Science, religion can coexist

Russ Graves

In response to John Patterson’s letter in the April 23 Daily, “Belief in creationism shows pathetic state of ISU education,” science and religion can coexist without a problem.

In fact, almost all of the “founding fathers” of science (Newton, Kepler, Faraday, Maxwell, Mendel and many others) were Christian and believed strongly in the creation.

Does this make their work invalid? Science explains how things work, not why they work.

Take gravity – we know how to describe it, what its properties are, how it acts on objects, but the “why” of gravity is still a grey area.

Science covers repeatable, observable events. The decay of a subatomic particle can be repeated and observed. The free-fall accelerations of objects can be repeated and observed.

There is no problem here.

The problem comes when one begins to consider macro-evolution science.
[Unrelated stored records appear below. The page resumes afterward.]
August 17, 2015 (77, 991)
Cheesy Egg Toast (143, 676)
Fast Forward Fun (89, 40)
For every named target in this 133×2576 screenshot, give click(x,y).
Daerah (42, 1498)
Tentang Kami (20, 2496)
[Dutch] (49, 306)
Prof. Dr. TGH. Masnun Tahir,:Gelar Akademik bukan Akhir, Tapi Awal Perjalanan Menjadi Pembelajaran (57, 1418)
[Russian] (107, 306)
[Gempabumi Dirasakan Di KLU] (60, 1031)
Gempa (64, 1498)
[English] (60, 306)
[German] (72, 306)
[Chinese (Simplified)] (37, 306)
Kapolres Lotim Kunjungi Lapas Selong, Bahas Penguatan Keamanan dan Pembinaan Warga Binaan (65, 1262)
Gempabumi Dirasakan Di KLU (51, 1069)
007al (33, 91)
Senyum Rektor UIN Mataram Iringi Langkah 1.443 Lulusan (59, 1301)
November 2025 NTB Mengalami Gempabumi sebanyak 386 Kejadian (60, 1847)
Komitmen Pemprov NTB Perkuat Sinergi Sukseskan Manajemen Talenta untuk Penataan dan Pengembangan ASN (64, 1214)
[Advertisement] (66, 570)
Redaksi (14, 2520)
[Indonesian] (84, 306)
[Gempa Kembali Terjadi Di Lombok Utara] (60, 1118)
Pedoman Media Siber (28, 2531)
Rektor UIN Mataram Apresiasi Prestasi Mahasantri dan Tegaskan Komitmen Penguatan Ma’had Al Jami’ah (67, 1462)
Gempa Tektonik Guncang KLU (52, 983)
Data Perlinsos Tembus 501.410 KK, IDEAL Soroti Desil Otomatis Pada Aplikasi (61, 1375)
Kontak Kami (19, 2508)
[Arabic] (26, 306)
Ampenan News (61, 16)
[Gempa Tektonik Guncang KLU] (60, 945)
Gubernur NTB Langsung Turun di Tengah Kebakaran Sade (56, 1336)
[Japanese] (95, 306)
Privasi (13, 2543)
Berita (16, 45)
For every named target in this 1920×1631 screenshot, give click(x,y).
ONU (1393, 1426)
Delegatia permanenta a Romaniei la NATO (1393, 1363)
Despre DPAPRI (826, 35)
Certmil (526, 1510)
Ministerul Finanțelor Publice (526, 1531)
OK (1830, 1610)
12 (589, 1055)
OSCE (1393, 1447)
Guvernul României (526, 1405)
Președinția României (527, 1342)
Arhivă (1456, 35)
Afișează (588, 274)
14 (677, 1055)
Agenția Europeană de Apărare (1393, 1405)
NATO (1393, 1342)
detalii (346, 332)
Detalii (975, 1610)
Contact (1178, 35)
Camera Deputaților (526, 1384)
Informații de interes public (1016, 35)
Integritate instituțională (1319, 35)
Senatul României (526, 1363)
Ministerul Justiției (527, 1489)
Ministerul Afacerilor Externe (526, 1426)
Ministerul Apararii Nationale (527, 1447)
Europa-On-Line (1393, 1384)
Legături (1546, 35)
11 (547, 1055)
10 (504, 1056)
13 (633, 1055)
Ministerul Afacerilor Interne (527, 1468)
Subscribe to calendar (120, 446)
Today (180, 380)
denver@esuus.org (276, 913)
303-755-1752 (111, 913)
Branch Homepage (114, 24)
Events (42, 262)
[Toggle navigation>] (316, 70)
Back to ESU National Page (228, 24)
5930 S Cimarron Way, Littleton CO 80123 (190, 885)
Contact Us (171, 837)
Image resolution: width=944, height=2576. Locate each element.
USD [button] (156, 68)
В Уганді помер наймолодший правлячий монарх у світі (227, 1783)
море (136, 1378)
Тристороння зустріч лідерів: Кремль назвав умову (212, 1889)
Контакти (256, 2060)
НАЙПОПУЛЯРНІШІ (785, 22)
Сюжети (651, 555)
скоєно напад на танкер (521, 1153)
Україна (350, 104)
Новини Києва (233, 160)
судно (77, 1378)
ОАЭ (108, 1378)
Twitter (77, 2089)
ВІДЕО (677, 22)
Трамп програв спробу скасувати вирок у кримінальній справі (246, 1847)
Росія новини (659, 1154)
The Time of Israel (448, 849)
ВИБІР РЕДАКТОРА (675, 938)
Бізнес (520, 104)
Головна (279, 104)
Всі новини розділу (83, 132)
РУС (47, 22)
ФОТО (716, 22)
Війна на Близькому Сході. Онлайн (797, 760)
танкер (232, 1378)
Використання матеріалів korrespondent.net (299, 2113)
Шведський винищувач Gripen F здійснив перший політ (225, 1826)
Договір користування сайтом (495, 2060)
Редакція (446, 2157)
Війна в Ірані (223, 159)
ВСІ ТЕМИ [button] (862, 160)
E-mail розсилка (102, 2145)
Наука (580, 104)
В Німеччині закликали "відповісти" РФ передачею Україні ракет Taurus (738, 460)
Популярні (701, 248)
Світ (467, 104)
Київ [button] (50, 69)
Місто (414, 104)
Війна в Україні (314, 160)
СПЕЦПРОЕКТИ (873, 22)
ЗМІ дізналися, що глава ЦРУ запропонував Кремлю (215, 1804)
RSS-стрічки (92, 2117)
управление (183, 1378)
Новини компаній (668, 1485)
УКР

Macro-evolution is not repeatable.

Microevolution happens and has been observed many times in many species, but macro-evolution has not.

Physics, chemistry, biology – all these are sciences. They deal in the realm of the physical, the observable and the repeatable.

Evolution does not fit the definition of science but is a belief, just as creationism is.

Personally, I believe in the existence of God and that he created the world. I’m also an engineer.

Perpetual motion breaks the laws of physics, and I don’t foresee it ever happening.

I find life beginning from inorganic material to be similarly unlikely.

Before you attempt to deny the existence of a supernatural being, make sure that you at least are making valid comparisons, not confusing the belief in evolution with true science.